By Waceke Njoroge
Sexual violence often goes hand in hand with war situations. This is the case in Burundi, where impunity, and lack of accountability and proper judicial systems are a major challenge to countering sexual assaults against, women, children, and men.
According to the report of the Commission of Inquiry on Burundi, members of the ruling party’s youth league, the Imbonerakure, have repeatedly gang-raped women since a wave of political protests began in 2015. Many of the rape victims are speculated to have been targeted because of their ties, mostly familial, to perceived government opponents.
The report said that in 2021, an estimated 176,000 people (98 per cent of them women) needed protection from sexual and gender-based violence in Burundi.
The commission was established by the United Nations Human Rights Council in 2016 and mandated to conduct a thorough investigation into human rights violations and abuses committed in Burundi since April 2015. It presented its last report to the council on September 23, 2021.
The commission acknowledged that its work was affected by staff reductions and a recruitment freeze at the United Nations, as well as travel restrictions resulting from the Covid-19 pandemic, which delayed the establishment of its secretariat. These factors affected the conduct of field investigations, among them gender-based and sexual violence.
But other organisations have, over the years, pointed out the high incidence of sexual violence in Burundi. A statement released by Unicef in 2018 said nearly one in four Burundian women (23 per cent) and 6 per cent of men have experienced sexual violence, and that children are particularly at risk. Only a small percentage of sex-related incidents are reported, and so the actual number might be higher.
Most of the crimes documented were committed between April and December 2015 and bear similarities depending on the victim’s gender. Women were generally in their homes when they suffered repeated rape, often accompanied by insults, threats, and beatings, according to a report by TRIAL International. Men suffered abuse after their arrest during questioning or in a detention facility, whether official or not. They were all subjected to similar methods of torture of a sexual nature. Survivors reported both immediate injuries and longer-term consequences, including sexually transmitted infections, unwanted pregnancies, anxiety, and depression.
In April 2015, then Burundi President Pierre Nkurunziza announced that he would run for a third term, setting off a political and human rights crisis. Police violently repressed demonstrations and the government cracked down on perceived opponents and critics. Targeted killings and attacks by government forces and armed opposition groups escalated. By December, several hundred people had been killed.

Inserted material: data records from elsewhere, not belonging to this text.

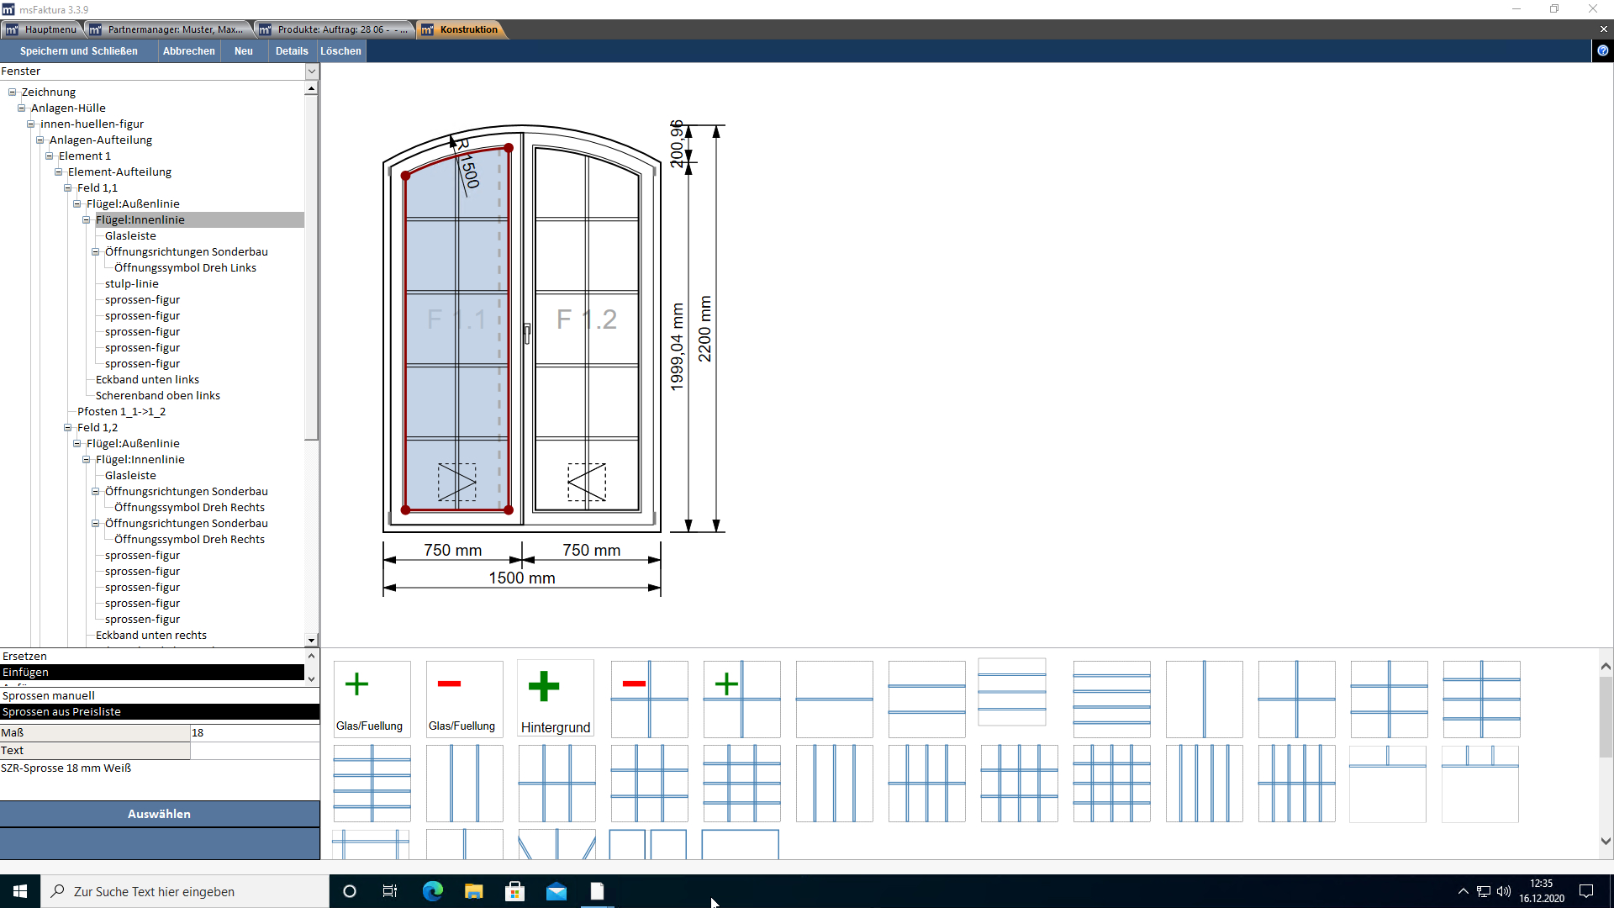Viewport: 1614px width, 908px height.
Task: Collapse the Feld 1,1 tree node
Action: 68,188
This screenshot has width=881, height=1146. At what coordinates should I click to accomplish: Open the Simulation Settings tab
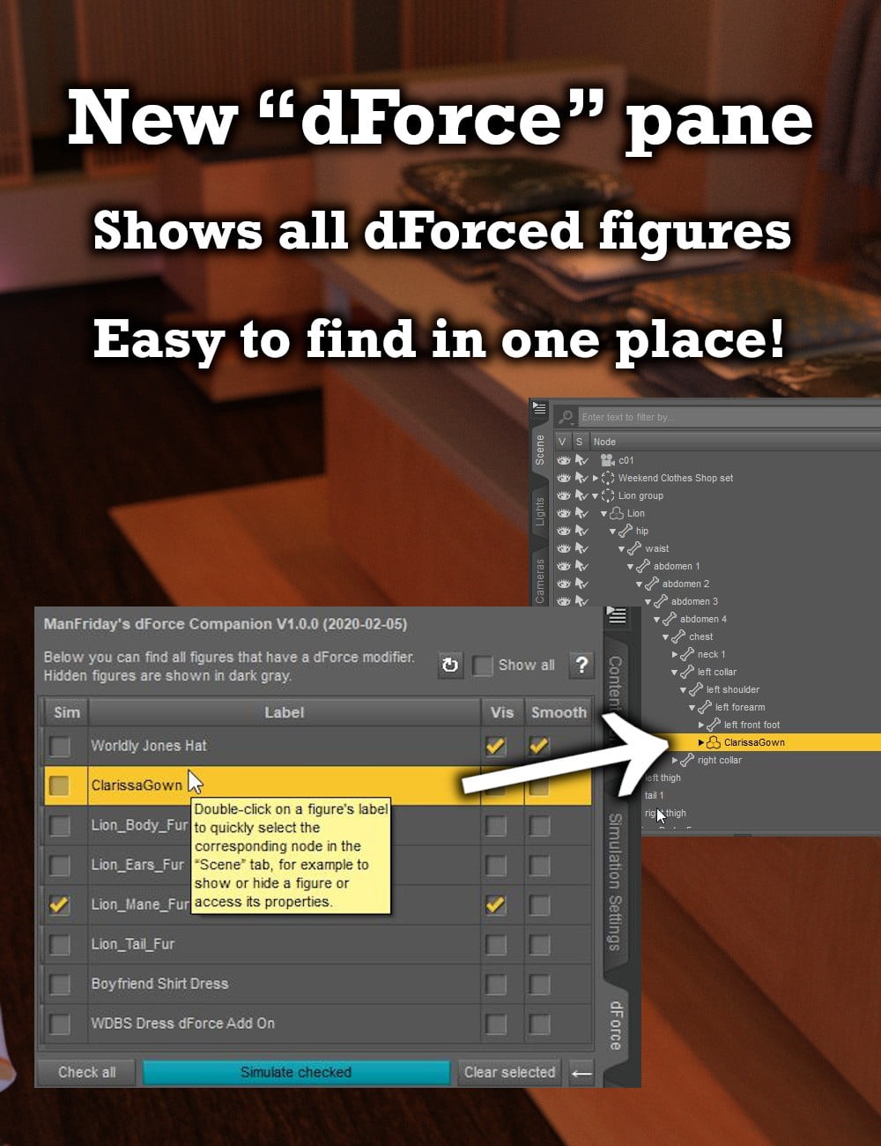point(616,882)
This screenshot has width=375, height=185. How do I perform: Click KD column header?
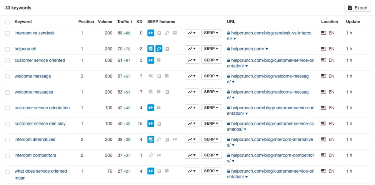coord(140,22)
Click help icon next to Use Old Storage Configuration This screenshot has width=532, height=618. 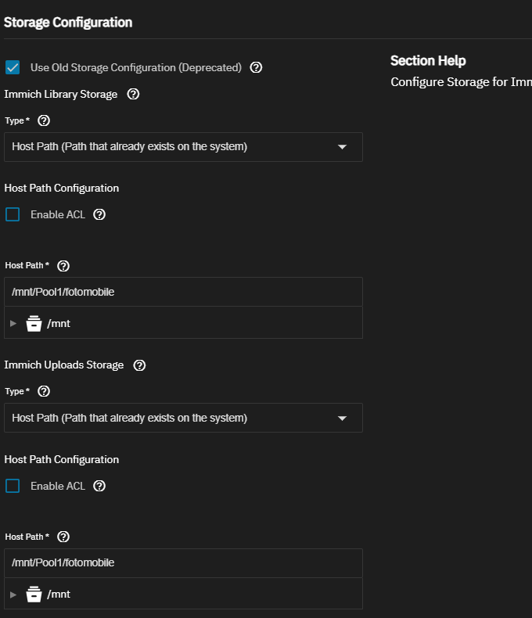[x=256, y=67]
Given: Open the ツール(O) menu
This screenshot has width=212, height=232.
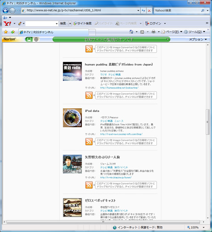Looking at the screenshot, I should click(195, 32).
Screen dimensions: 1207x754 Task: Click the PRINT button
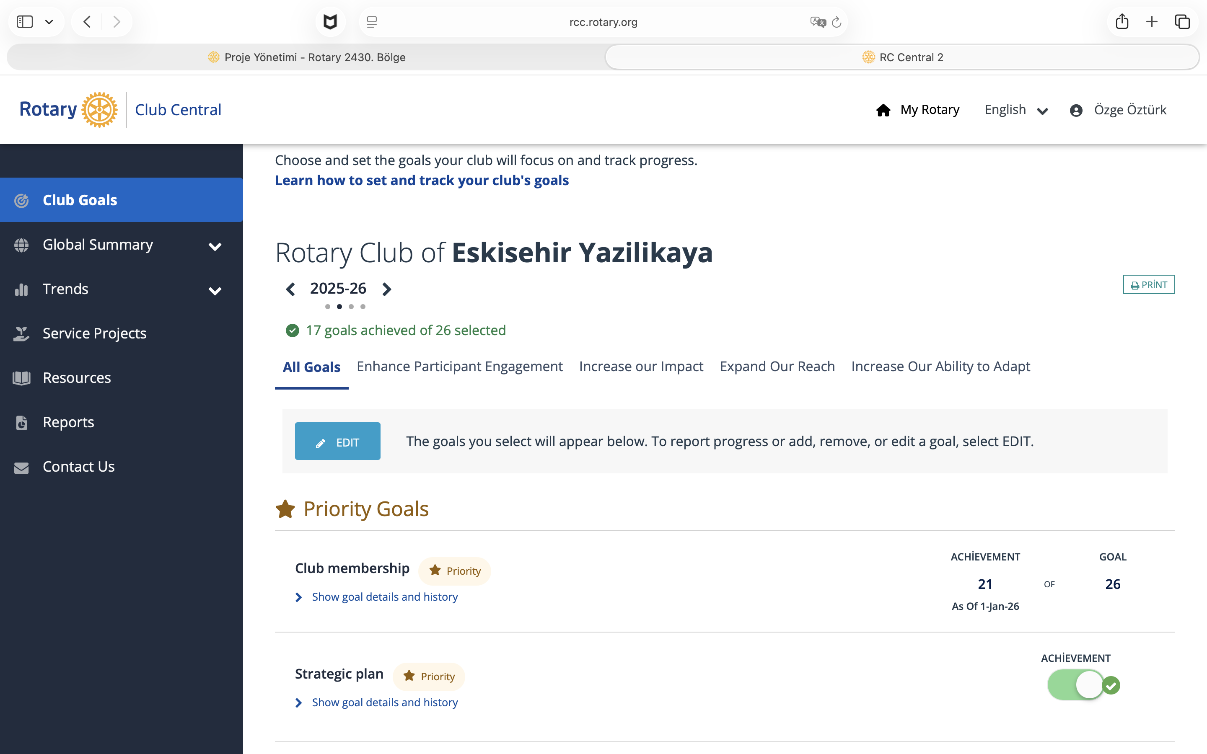[x=1148, y=285]
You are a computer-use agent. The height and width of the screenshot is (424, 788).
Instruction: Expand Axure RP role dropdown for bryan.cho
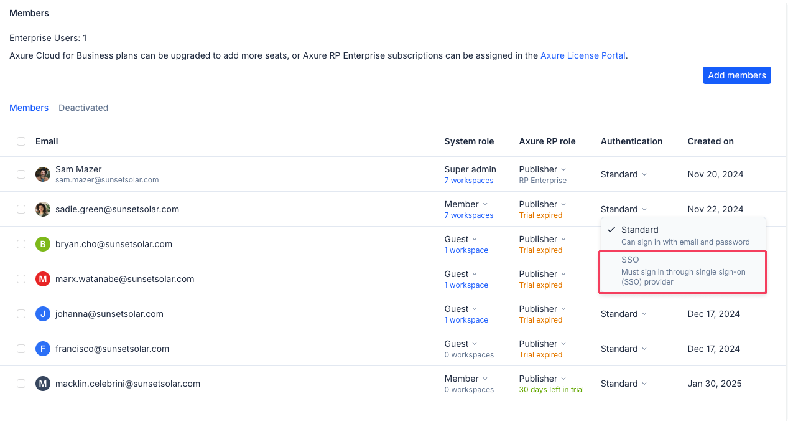click(x=542, y=239)
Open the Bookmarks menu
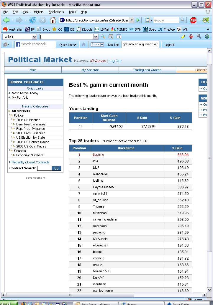 click(56, 12)
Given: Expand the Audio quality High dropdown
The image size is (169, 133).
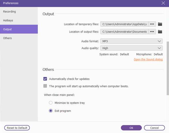Looking at the screenshot, I should click(131, 48).
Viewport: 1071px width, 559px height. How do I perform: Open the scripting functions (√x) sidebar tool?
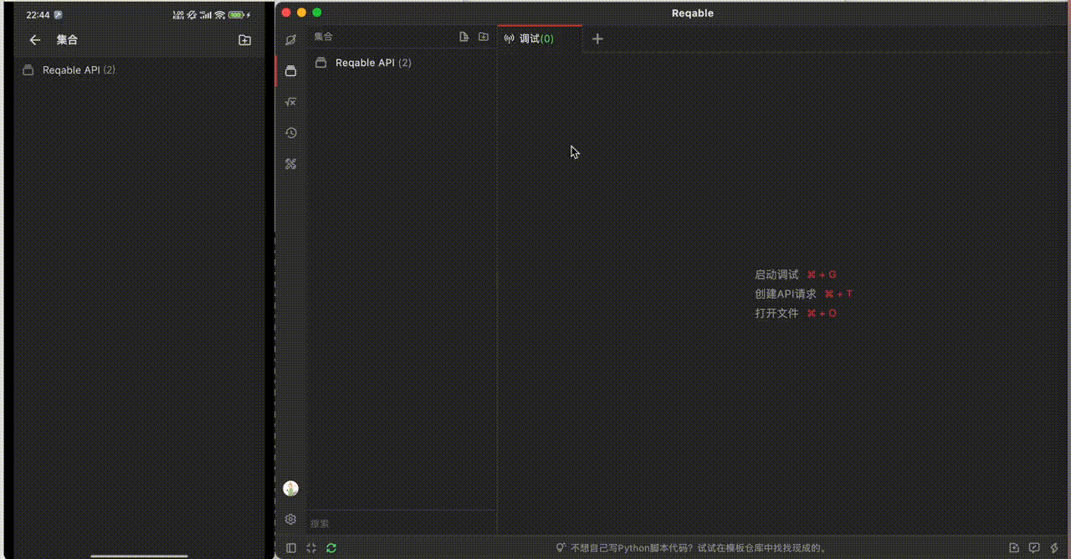point(290,101)
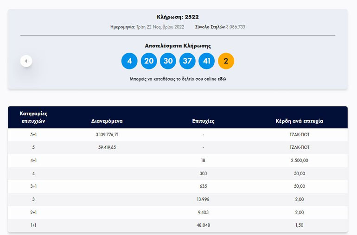Select the blue ball numbered 20
The height and width of the screenshot is (235, 357).
point(149,61)
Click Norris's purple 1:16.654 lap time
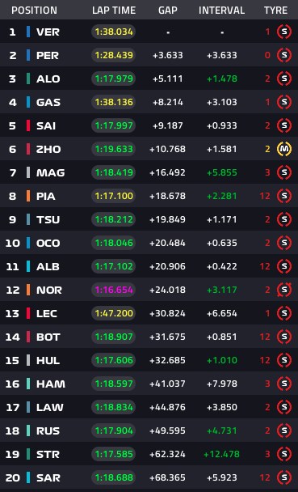Screen dimensions: 298x492 (114, 290)
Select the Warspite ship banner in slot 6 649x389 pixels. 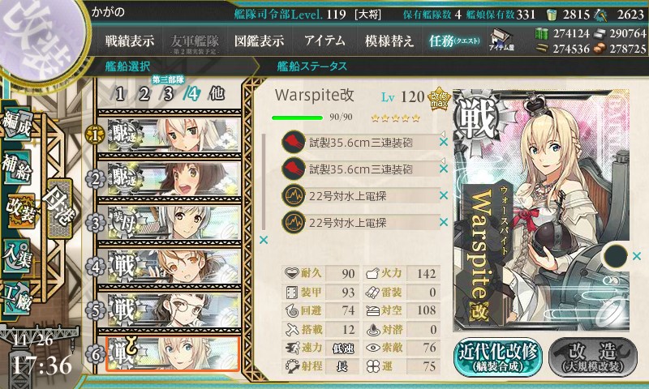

Many women fled Burundi immediately after their rape, before they were able to get emergency medical services. Human Rights Watch said that between 2015 and 2016, many women were not identified as rape victims when they arrived at humanitarian transit camps on the Tanzanian side of the border and so did not get emergency care for HIV exposure or emergency contraception, which are among World Health Organisation minimum standards for post-rape care. Rape appeared to be used to try to deter people from fleeing Burundi. This was peculiar as the perpetrators consisting of security forces and Imbonerakure would rape the victims, then order them to return home from the refugee camps in Tanzania.
According to the United Nations High Commissioner for Refugees (UNHCR), from May through September 2015, 323 (264 women and 59 girls) reported cases of rape or sexual assault that occurred in Burundi. These include those trying to flee to Nyaragusu, the first and biggest refugee camp in Tanzanian hosting Burundians. UNHCR said that of all incidents reported from June to October 2015, according to the women, 16 were allegedly perpetrated by the police and 177 by other members of the security forces or Imbonerakure.
Violence in schools, including sexual violence and unwanted pregnancy, are further specific barriers to girls’ education. In 2020, more than half of children aged between four and 19 in the provinces bordering Tanzania were not enrolled in school.
The UNHCR report said this reflects a general breakdown in social norms, withering of traditional conflict resolution and community sanction mechanisms, and absence of functioning state law enforcement and judicial institutions. While the war might have been the trigger for an increase in sexual violence, only when there is genuine peace and increased security – not just absence of armed conflict – will the level of sexual violence fall significantly in Burundi, it added.
In most cases, victims were targeted due to suspected or proven opposition to the regime. As such, they were attacked on account of their political activism, due to their participation in protests against a third term, and/or for the political opinions of their family.
These crimes were committed by state agents or individuals under their authority. In most cases, the atrocities suffered were the result of coordinated actions between the Imbonerakure and members of defence and security forces, namely police officers, the national intelligence service (SNR), or the army.
Most healthcare centres do not have the resources or skills necessary to provide victims of sexual violence with appropriate care specific to their needs, the commission’s report said. Comprehensive emergency services are insufficient and hard to access, with only six integrated centres in the entire country, whose operational capacity has dropped significantly since World Bank funding ended.
The report added that women and girls living in extreme poverty run a greater risk of being exposed to sexual violence and often adopt harmful survival strategies, such as prostitution, which further heighten their risk of being subjected to sexual and gender-based violence. Women in refugee camps are not safe from rape, and services to assist them are inadequate and need to be better funded.